■ **BRIEF**: Exactly transcribe the line that holds "Given: Open the reply comment bubble icon" and every remaining line of the records, up to and including the final one, with nothing else.

(Dataset entries)
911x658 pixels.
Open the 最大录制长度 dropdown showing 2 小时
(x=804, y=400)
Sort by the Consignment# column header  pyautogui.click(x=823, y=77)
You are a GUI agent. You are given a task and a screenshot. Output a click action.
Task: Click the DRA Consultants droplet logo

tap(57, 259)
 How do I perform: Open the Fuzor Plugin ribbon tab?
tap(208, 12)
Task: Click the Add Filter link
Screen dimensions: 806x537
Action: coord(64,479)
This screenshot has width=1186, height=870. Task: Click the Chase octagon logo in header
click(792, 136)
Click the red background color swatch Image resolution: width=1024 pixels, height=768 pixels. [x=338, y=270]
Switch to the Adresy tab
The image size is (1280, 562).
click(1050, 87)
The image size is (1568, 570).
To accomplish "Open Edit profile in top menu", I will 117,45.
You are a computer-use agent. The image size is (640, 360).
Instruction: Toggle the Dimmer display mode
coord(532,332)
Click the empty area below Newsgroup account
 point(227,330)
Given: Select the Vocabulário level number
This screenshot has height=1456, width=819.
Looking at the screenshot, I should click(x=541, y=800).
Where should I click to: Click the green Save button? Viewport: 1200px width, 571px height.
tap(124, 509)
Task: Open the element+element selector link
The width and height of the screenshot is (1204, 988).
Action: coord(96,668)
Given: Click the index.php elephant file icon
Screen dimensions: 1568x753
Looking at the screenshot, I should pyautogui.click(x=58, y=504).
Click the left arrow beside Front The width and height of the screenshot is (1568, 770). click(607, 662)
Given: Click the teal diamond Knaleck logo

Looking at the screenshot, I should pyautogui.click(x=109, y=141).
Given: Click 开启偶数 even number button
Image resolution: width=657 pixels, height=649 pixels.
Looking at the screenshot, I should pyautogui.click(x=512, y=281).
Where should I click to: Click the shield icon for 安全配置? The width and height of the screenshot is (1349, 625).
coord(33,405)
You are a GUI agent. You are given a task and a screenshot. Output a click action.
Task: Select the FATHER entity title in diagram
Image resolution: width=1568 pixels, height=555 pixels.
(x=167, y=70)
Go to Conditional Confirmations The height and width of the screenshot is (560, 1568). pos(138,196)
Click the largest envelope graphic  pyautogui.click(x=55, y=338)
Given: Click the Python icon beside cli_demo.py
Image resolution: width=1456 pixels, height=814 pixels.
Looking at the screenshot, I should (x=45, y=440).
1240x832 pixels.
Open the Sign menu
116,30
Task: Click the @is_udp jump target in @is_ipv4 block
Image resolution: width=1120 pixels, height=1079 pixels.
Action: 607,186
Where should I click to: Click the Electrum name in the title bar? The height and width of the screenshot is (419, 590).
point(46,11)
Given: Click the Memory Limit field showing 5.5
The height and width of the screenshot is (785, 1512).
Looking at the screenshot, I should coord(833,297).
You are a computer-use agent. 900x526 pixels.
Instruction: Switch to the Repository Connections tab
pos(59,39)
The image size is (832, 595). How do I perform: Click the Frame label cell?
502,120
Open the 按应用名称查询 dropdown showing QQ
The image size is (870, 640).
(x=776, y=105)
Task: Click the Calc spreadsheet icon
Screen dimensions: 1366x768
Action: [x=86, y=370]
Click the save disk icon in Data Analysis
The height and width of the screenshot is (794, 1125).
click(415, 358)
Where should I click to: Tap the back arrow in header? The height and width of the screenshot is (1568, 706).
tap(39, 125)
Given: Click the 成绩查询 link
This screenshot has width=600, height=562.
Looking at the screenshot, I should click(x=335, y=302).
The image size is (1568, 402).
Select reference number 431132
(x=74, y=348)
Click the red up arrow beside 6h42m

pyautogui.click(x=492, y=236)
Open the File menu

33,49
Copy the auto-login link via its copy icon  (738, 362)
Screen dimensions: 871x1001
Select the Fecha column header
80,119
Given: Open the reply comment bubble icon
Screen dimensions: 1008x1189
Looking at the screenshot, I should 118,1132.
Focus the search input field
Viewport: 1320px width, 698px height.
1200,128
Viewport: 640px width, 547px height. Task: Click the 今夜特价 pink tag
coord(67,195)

■ **ANSWER BELOW**:
Given: Open the reply comment bubble icon
Screen dimensions: 1008x1189
Looking at the screenshot, I should 118,1132.
Focus the search input field
Viewport: 1320px width, 698px height.
1200,128
Viewport: 640px width, 547px height. Task: Click the 今夜特价 pink tag
coord(67,195)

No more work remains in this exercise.